Daily Devotional

26 June

“For the message of the cross is foolishness to those who are perishing but to us who are being saved it is the power of God.. but we preach Christ crucified, to the Jews a stumbling block and to the Greeks foolishness, but to those who are called, both Jews and Greeks, Christ the power of God and the wisdom of God.” 1 CORINTHIANS 1:18, 23,24

The fear of the Lord will always exalt the truth of the cross

Obedience is the embodiment of the fear of the Lord (Luke 22:42).

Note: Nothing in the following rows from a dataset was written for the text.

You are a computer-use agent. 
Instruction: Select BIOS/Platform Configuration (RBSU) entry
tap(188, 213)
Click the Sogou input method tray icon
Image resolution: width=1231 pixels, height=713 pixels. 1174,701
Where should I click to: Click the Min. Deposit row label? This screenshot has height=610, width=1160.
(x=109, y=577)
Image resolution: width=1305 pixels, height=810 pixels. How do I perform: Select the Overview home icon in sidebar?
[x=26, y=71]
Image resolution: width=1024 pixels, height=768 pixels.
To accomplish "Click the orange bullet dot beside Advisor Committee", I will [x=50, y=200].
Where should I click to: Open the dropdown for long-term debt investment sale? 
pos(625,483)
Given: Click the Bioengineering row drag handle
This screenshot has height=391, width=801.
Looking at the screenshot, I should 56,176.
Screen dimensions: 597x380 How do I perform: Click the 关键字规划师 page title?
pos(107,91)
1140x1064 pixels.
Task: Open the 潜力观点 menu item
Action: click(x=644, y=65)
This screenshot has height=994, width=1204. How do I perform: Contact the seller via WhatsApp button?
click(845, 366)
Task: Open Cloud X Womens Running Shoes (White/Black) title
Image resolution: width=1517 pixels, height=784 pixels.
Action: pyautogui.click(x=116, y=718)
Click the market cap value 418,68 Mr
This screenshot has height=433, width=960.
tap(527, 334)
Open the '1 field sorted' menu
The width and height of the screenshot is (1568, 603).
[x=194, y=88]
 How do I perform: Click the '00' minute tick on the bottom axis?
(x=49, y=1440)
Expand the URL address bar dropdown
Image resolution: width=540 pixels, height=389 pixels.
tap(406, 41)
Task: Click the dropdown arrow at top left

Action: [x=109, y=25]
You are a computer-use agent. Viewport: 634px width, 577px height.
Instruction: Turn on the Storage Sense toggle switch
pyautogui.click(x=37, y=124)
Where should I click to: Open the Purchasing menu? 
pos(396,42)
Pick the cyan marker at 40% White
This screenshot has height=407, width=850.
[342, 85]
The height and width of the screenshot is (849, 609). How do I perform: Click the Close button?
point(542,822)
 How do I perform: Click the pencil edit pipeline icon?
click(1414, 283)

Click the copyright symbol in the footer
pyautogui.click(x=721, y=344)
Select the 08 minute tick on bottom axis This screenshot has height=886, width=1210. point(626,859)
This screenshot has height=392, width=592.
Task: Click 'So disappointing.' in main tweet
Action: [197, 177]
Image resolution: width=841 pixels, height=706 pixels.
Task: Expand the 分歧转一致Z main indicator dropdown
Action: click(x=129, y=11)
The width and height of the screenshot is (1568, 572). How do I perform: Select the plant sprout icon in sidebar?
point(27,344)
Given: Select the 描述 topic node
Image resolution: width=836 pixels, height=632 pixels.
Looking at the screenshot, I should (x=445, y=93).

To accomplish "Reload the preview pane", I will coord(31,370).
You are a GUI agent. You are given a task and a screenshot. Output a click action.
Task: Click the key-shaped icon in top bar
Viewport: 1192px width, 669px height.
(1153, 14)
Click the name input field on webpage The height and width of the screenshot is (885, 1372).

Jesus was the personification of this holy fear, being obedient to the Father (John 8:29) unto the point of death. There has been no greater obedience than His work at Calvary. Similarly, as we embrace the crucified walk, the power of God will be at work to save our souls from worldliness and the seed of the fear of God will sprout in the gardens of our soul

中文

「因為十字架的道理,在那滅亡的人為愚拙;在我們得救的人卻為神的大能……我們卻是傳釘十字架的基督。在猶太人為絆腳石,在外邦人為愚拙;但在那蒙召的,無論是猶太人、希利尼人,基督總為神的能力,神的智慧。」
—(哥林多前書一章18節、23-24節)

對主的敬畏之心
總是高舉十架的真理

順服是敬畏主的具體表現(參考路加福音二十二章42節)。直到斷氣那一刻都順服天父的耶穌,乃是敬畏主的最佳實例(參考約翰福音八章29節)。再沒有什麼比耶穌在髑髏地的順服之舉更加偉大。相同地,當我們擁抱釘十字架的道路,神的能力會從世俗中救拔我們的靈魂,敬畏主的種子亦將從我們的心田發芽生長。

Bahasa Indonesia

Sebab pemberitaan tentang salib memang adalah kebodohan bagi mereka yang akan binasa, tetapi bagi kita yang diselamatkan pemberitaan itu adalah kekuatan Allah…tetapi kami memberitakan Kristus yang disalibkan: untuk orang-orang Yahudi suatu batu sandungan dan untuk orang-orang bukan Yahudi suatu kebodohan, tetapi untuk mereka yang dipanggil, baik orang Yahudi, maupun orang bukan Yahudi, Kristus adalah kekuatan Allah dan Hikmat Allah. 1 KORINTUS 1:18, 23-24

Takut akan Tuhan akan selalu memuliakan kebenaran mengenai salib

Ketaatan adalah bentuk nyata dari takut akan Tuhan (Luk 22:42). Yesus merupakan personifikasi dari rasa takut yang kudus ini, Ia taat kepada Bapa (Yoh 8:29) sampai mati. Tidak ada ketaatan yang lebih besar daripada karya-Nya di atas Kalvari. Demikian pula saat kita merengkuh perjalanan yang tersalib ini, kuasa Allah akan bekerja untuk menyelamatkan jiwa kita dari keduniawian dan benih takut akan Tuhan akan bertunas di taman jiwa kita.